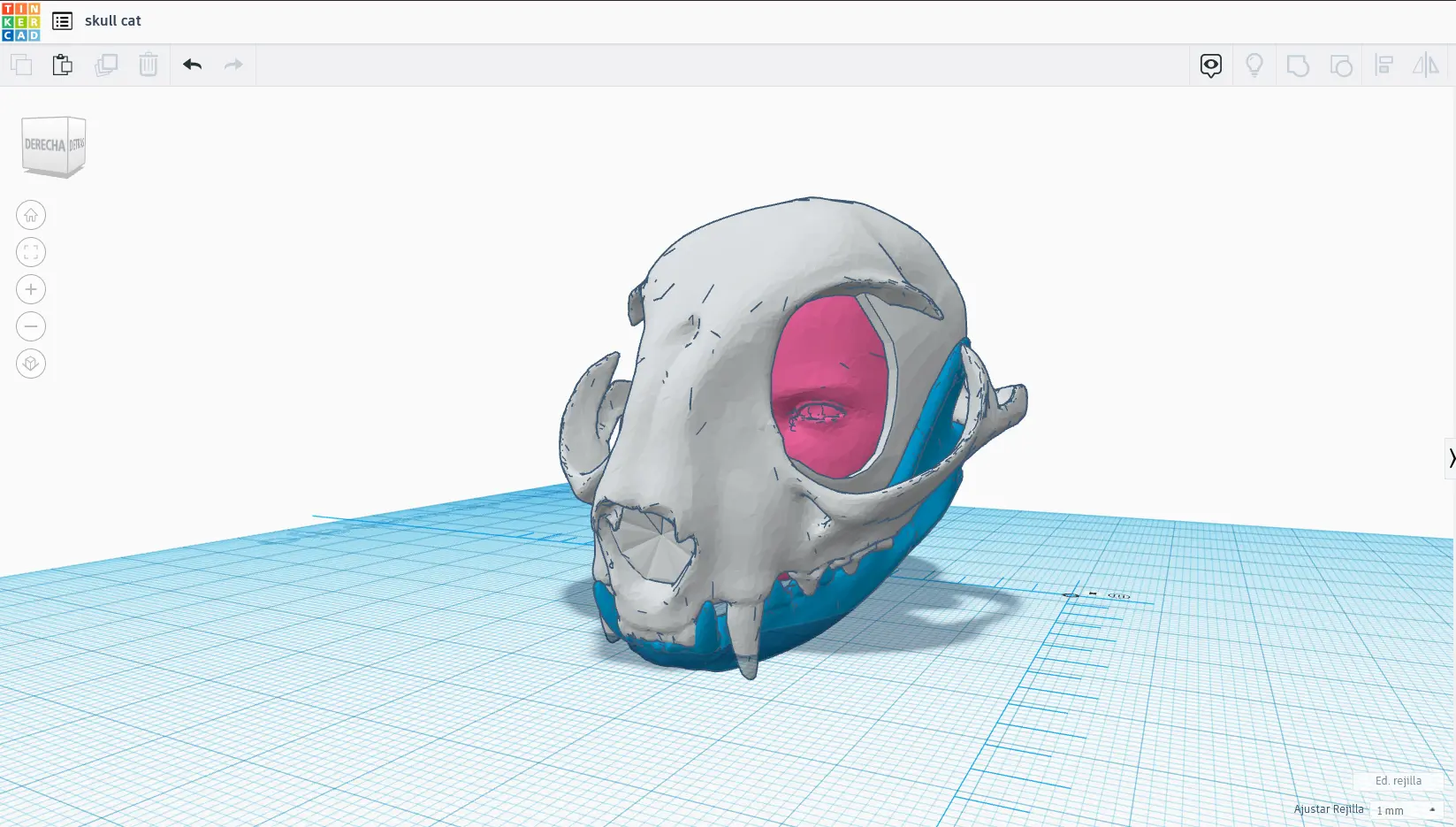This screenshot has width=1456, height=827.
Task: Open the Align tool
Action: (x=1384, y=65)
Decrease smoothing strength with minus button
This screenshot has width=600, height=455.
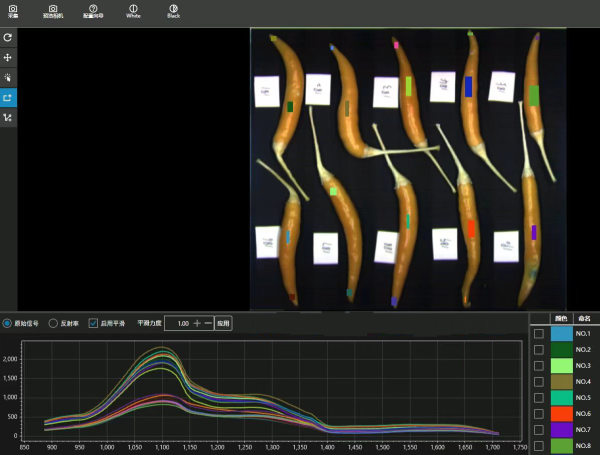click(208, 323)

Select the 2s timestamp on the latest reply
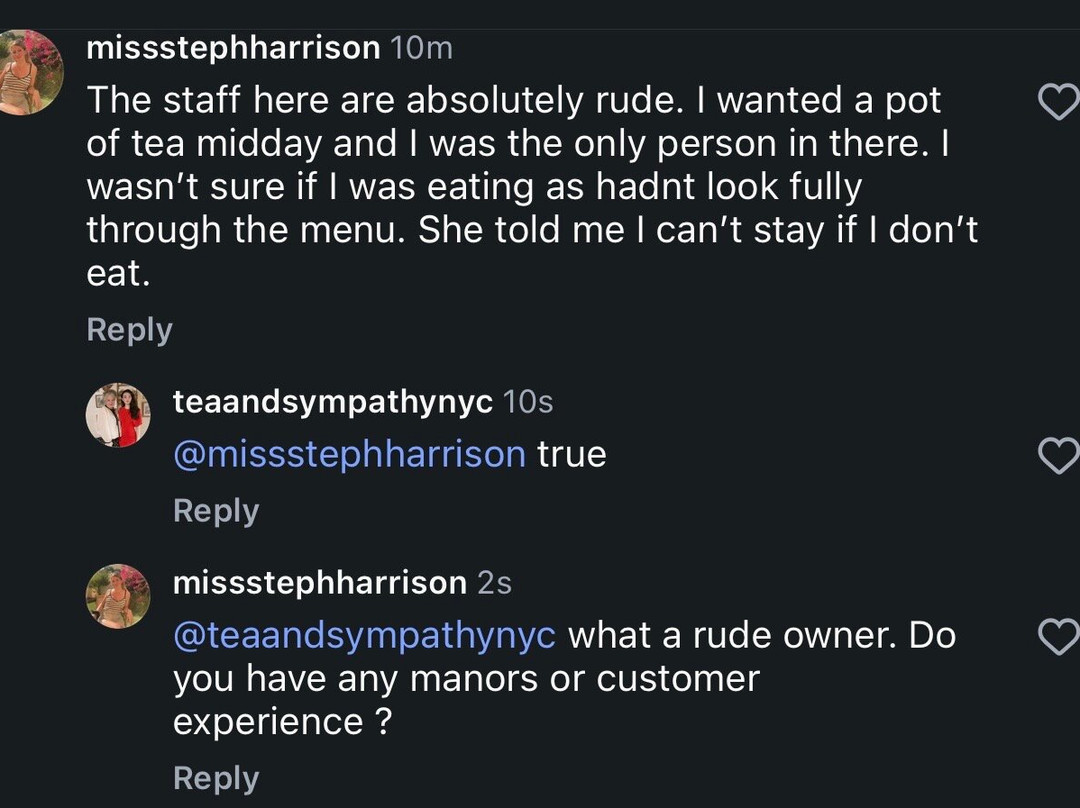click(495, 583)

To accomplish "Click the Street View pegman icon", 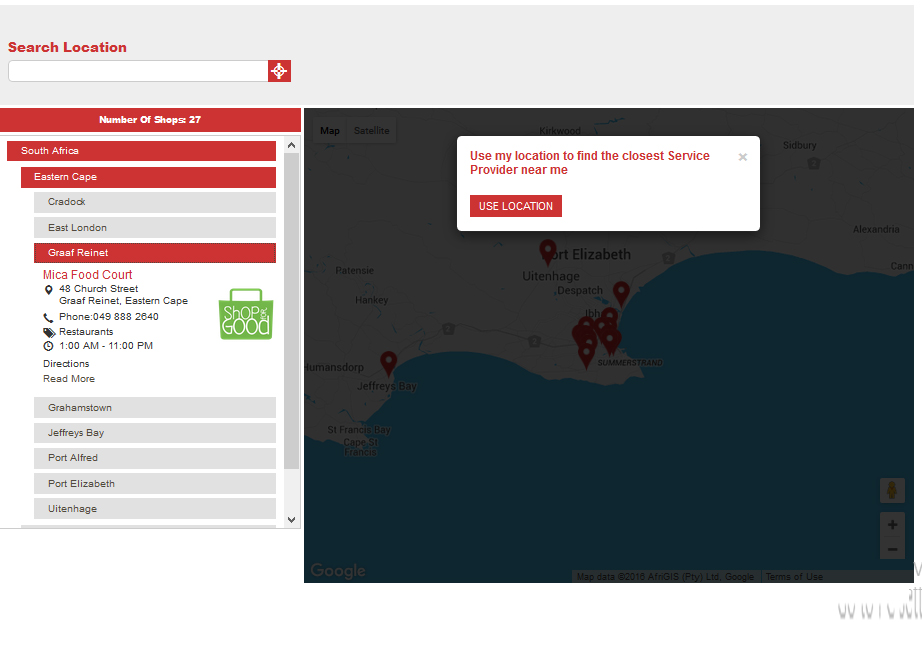I will pos(892,491).
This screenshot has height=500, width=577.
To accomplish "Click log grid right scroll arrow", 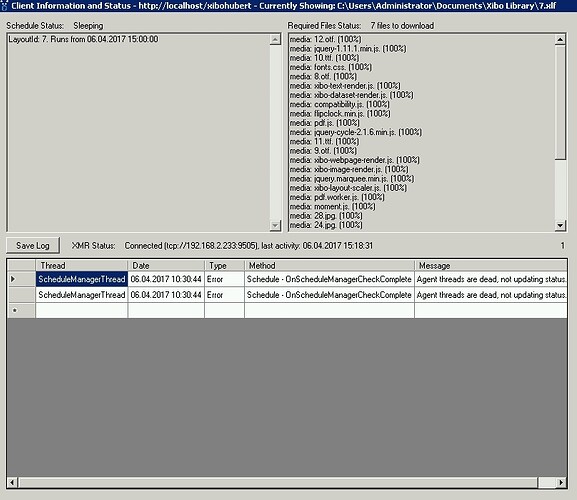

TASK TO COMPLETE | Output only the lines from the one that contains "This screenshot has height=500, width=577." to the end of the entries above, both end lines included, and drop the pictures.

ANSWER FOR THE TASK |
This screenshot has height=500, width=577.
To accomplish "Click log grid right scroll arrow", 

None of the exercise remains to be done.